Se trata de Germán Pezzella, campeón del mundo con la Selección Argentina y ahora apartado en River por el cuerpo técnico que encabeza Eduardo Coudet. Entre lesiones y falta de consideración por parte del técnico, el central disputó solo ocho partidos en lo que va del año y apenas superó los 500 minutos en cancha.
Sin actividad desde el 24 de mayo, donde disputó 20 minutos en la final del Apertura contra Belgrano, Pezzella espera resolver su situación y continuar jugando al fútbol. Su deseo de jugar y las condiciones en las que entrena son ahora los mayores motivos que tiene Gimnasia para ilusionarse con su llegada.

El central entrena junto a otros futbolistas Millonarios apartados en el predio de Cantilo, la nueva base de River para el plantel profesional que aún se encuentra en obras. Entre la construcción, ruidos de grúas y taladros, y juveniles del club que entrenan en la zona, Germán Pezzella intenta mantener el ritmo junto a Maximiliano Salas, Fabricio Bustos, Matías Viña, Santiago Lencina, Ian Subiabre y Giuliano Galoppo, entro otros.

Todos ellos, por decisión técnica y dirigencial, cumplen una rutina completamente distinta a la del resto del plantel que arrancó la competencia.

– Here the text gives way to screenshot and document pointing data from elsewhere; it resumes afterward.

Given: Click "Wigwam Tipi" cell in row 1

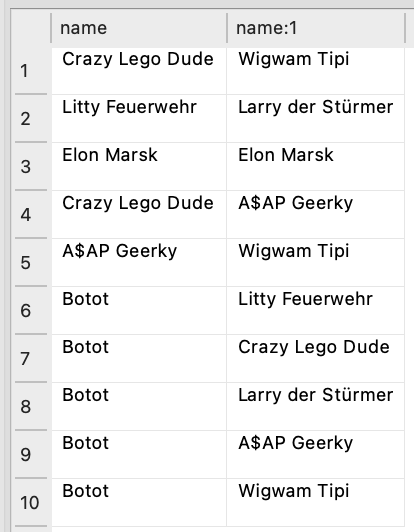Looking at the screenshot, I should pyautogui.click(x=316, y=71).
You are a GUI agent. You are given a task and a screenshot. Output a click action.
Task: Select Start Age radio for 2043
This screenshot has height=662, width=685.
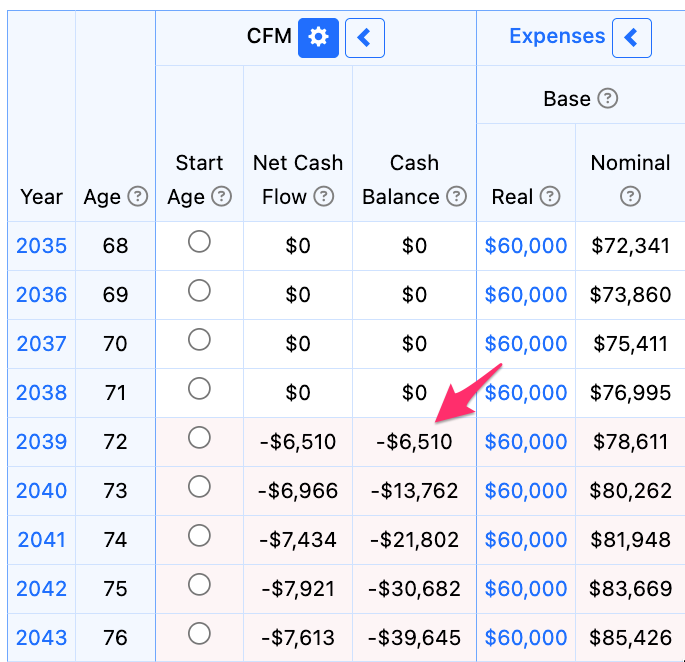tap(199, 634)
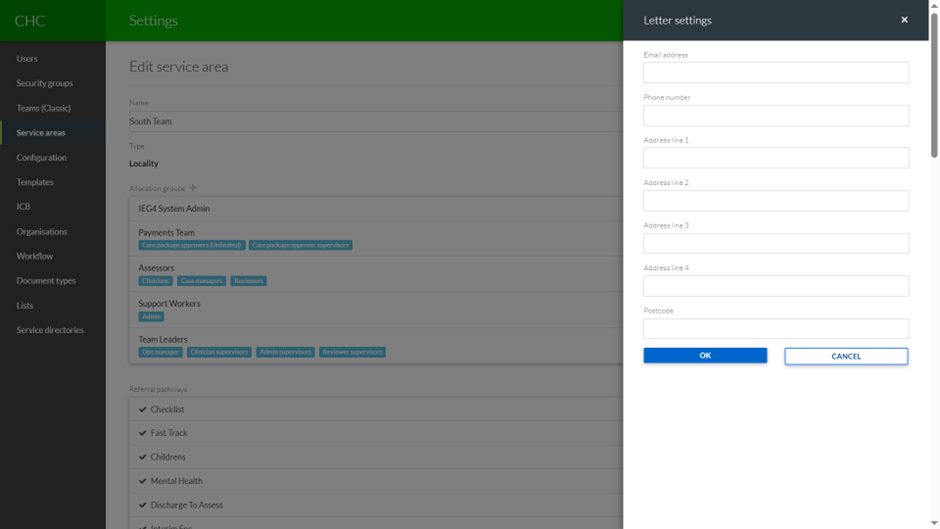Screen dimensions: 940x529
Task: Close the Letter settings panel
Action: click(904, 20)
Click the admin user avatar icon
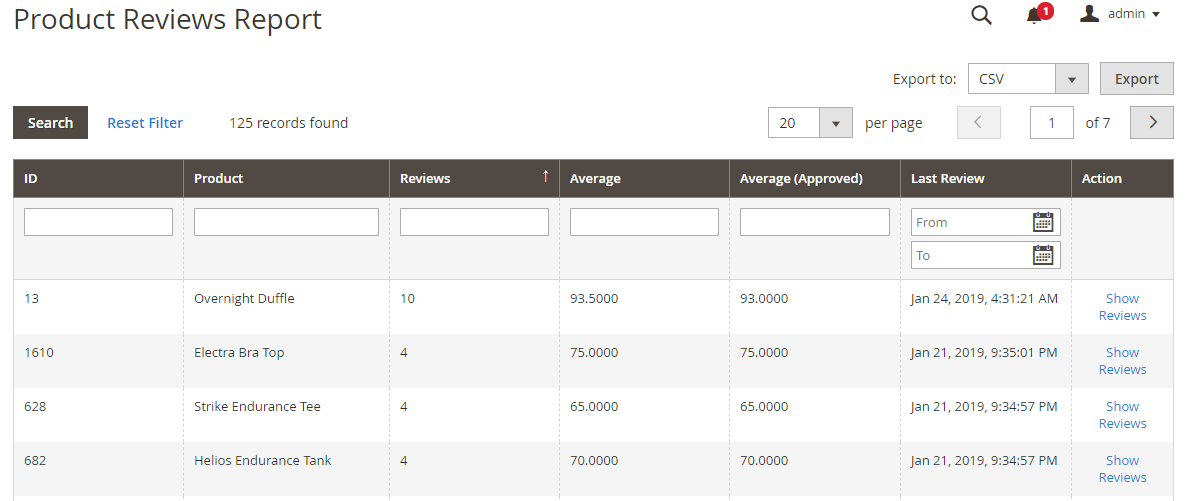Image resolution: width=1190 pixels, height=501 pixels. click(1090, 14)
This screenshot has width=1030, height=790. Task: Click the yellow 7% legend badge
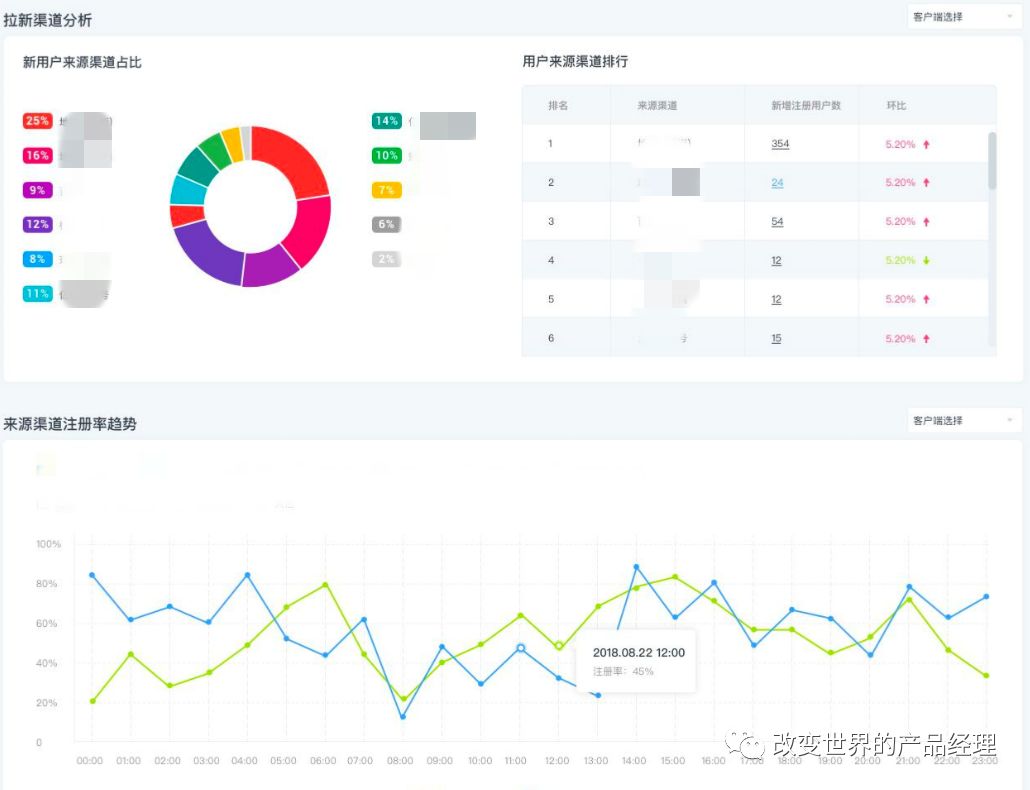[387, 190]
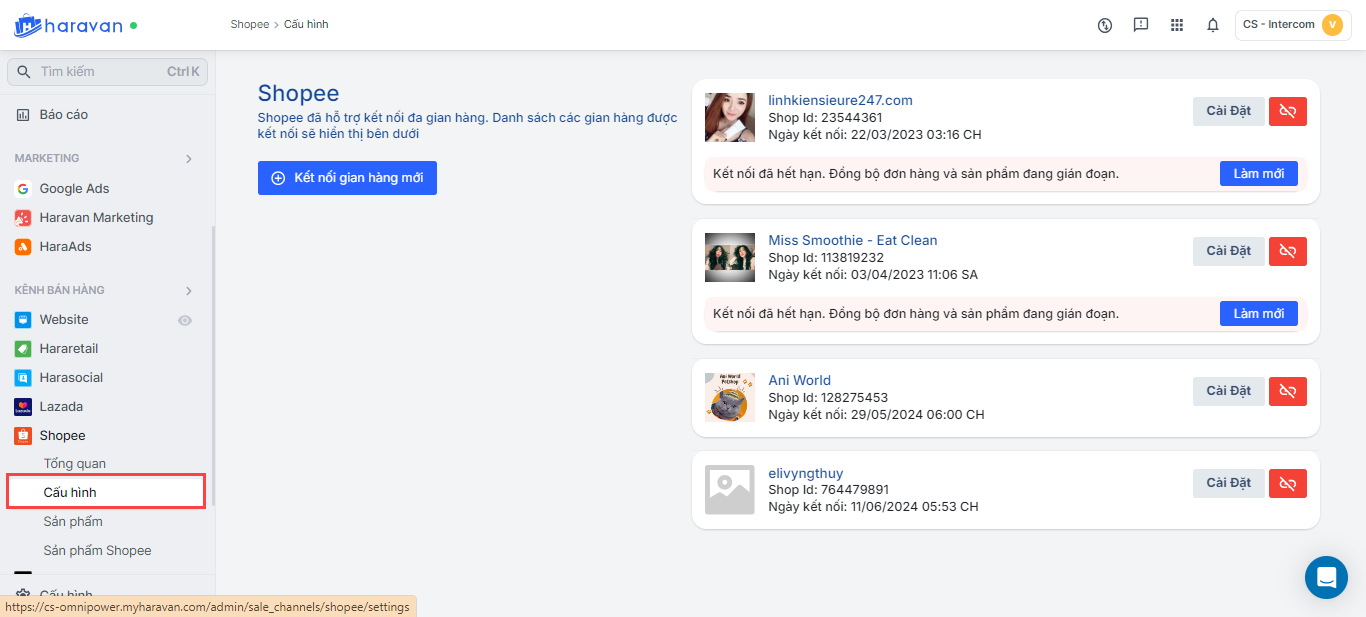Open the Intercom chat bubble

(1326, 577)
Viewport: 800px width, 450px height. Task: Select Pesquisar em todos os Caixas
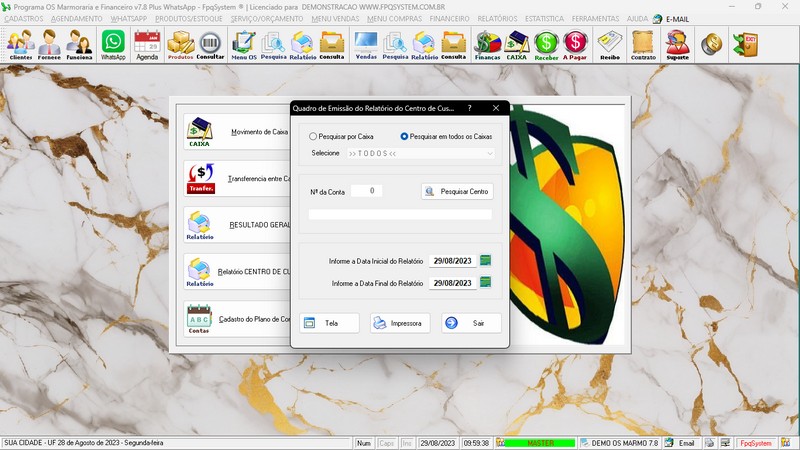[405, 136]
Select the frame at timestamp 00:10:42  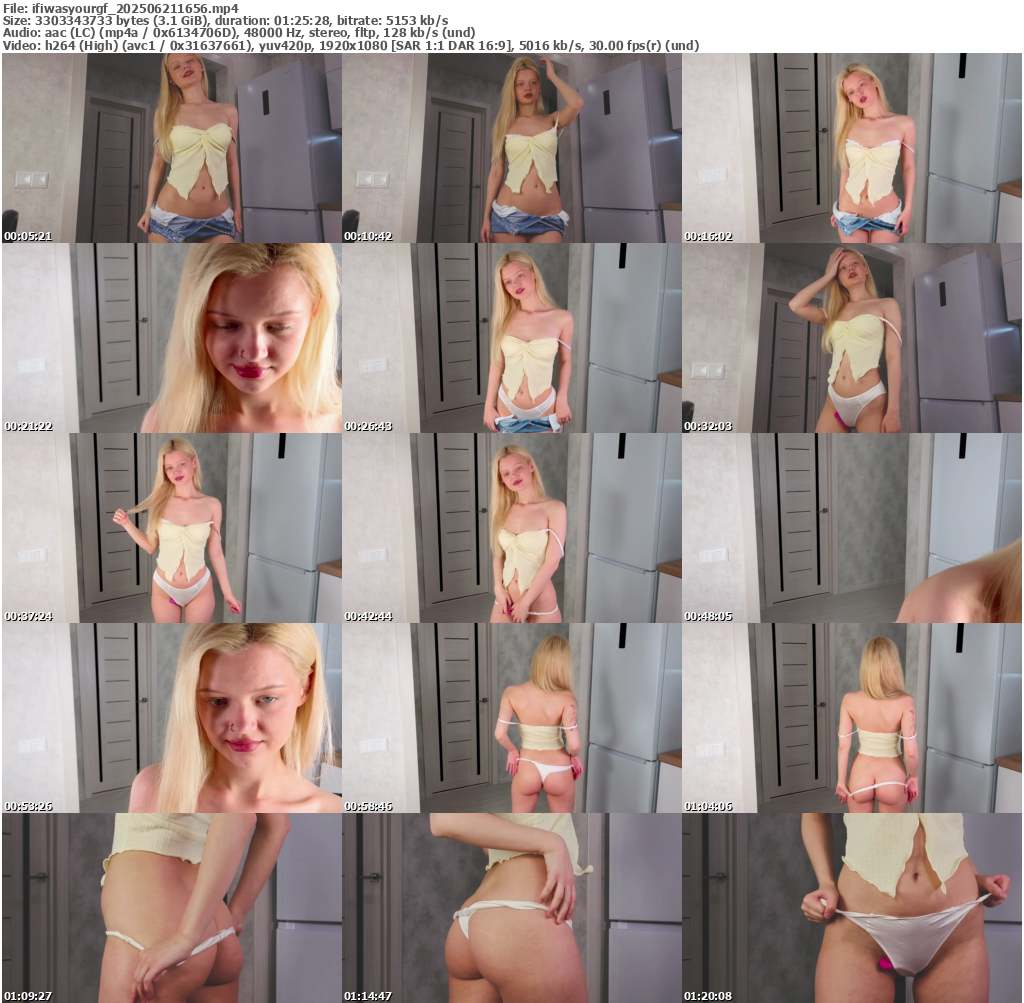(x=511, y=148)
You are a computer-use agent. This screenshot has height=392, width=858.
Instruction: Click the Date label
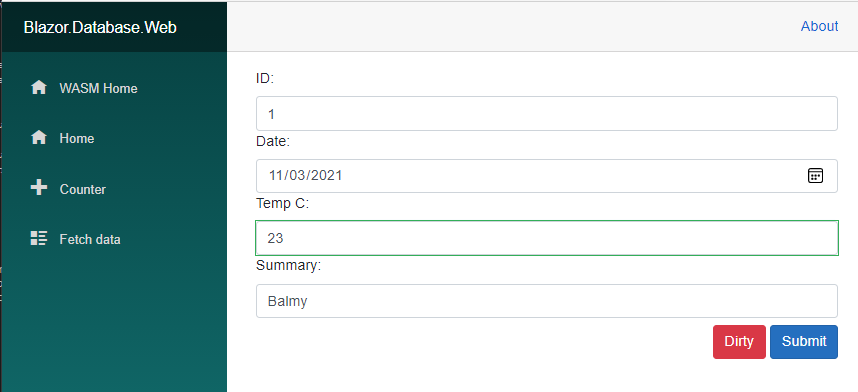[x=273, y=141]
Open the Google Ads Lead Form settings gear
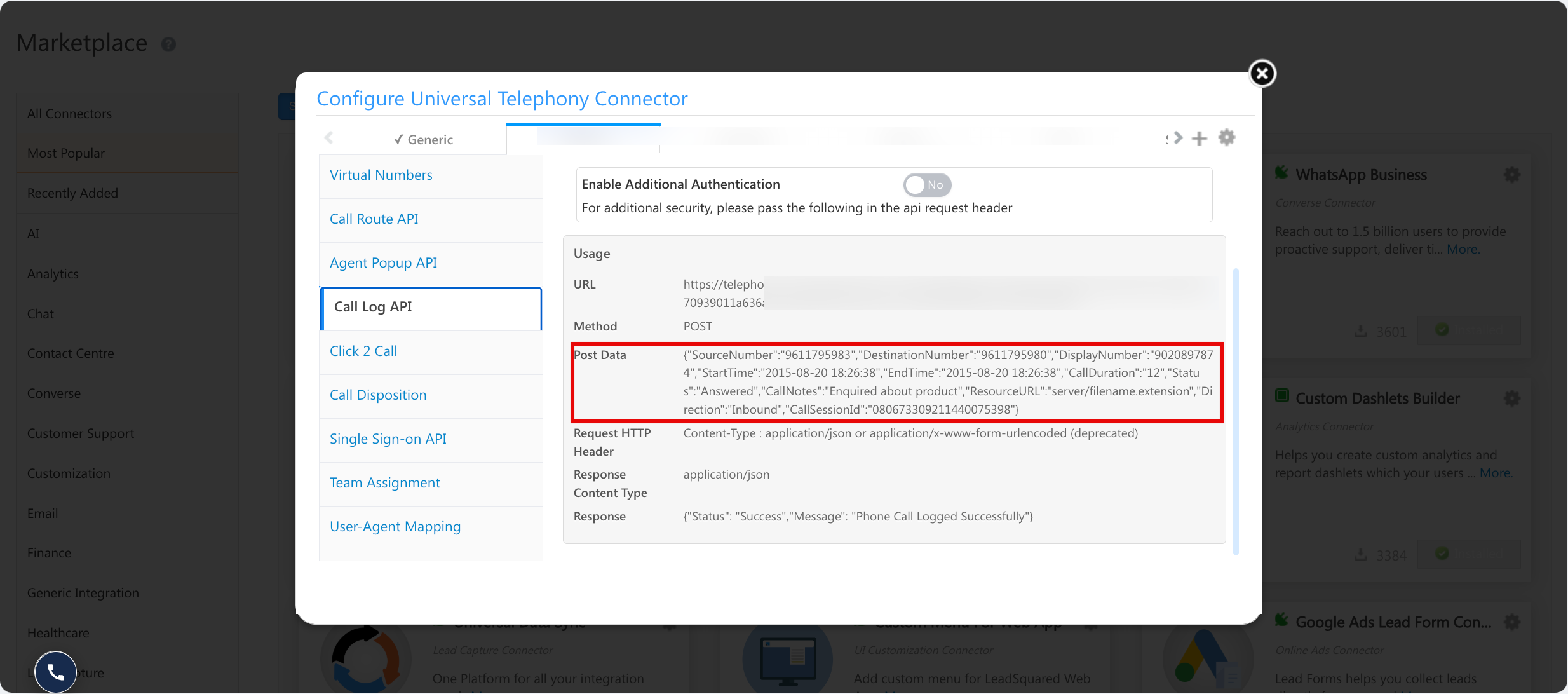1568x694 pixels. click(x=1512, y=622)
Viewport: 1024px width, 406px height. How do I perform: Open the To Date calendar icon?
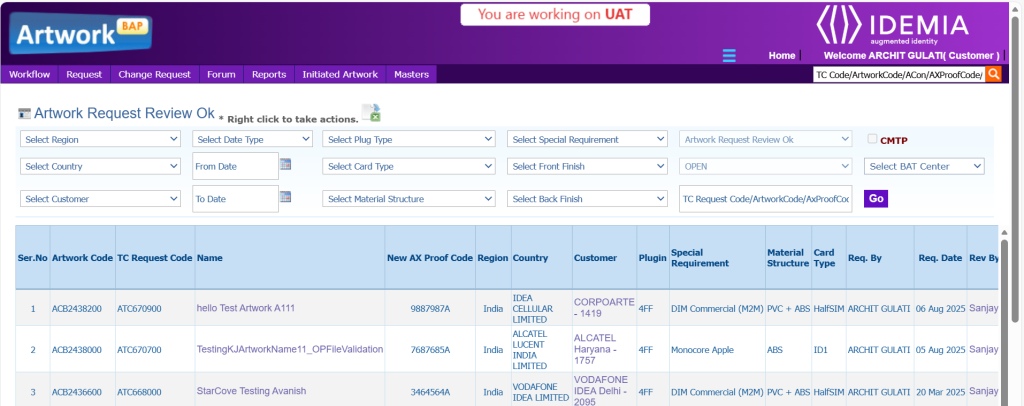(285, 198)
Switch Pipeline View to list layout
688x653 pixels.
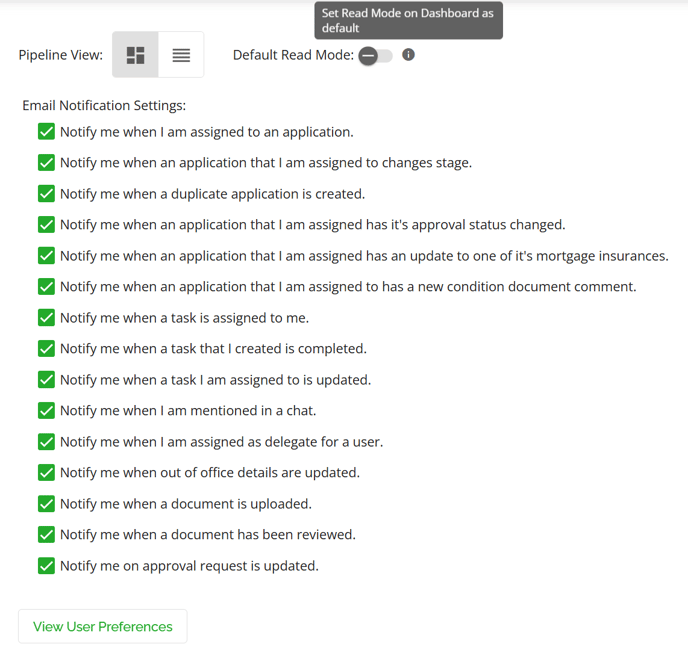[x=181, y=55]
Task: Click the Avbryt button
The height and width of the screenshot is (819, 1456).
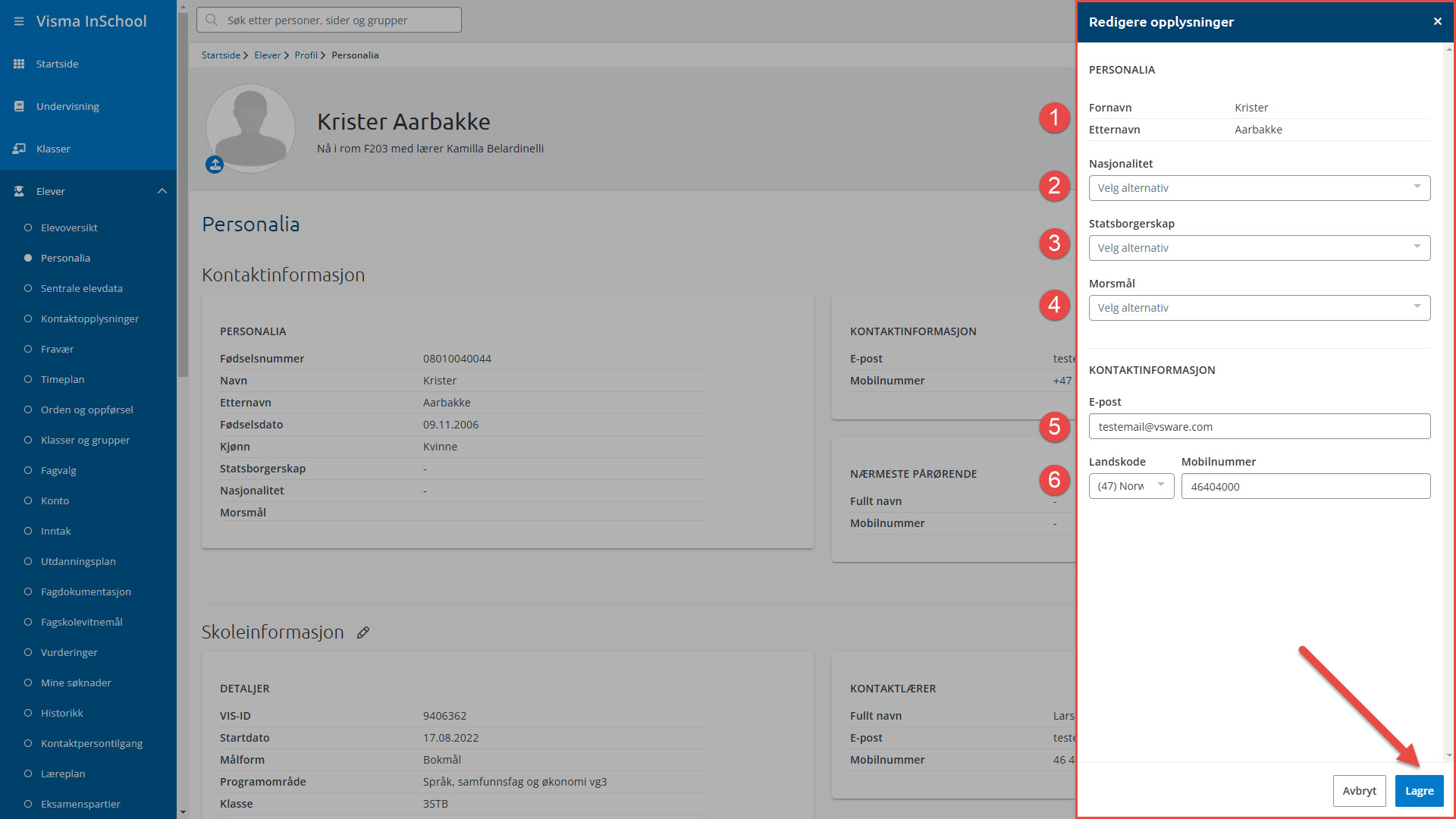Action: coord(1359,791)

En medio de todo ello, los famosos containers, que funcionan como oficinas provisorias y sirven de punto de encuentro para los entrenadores y los jugadores.
Un futbolista de talla mundial, surgido en River y campeón de todo, que atraviesa, posiblemente, sus últimos años de carrera y buscará hacerlo dentro del campo de juego. Ahora, con una chance concreta de volver a ser protagonista vistiendo la camiseta del Lobo.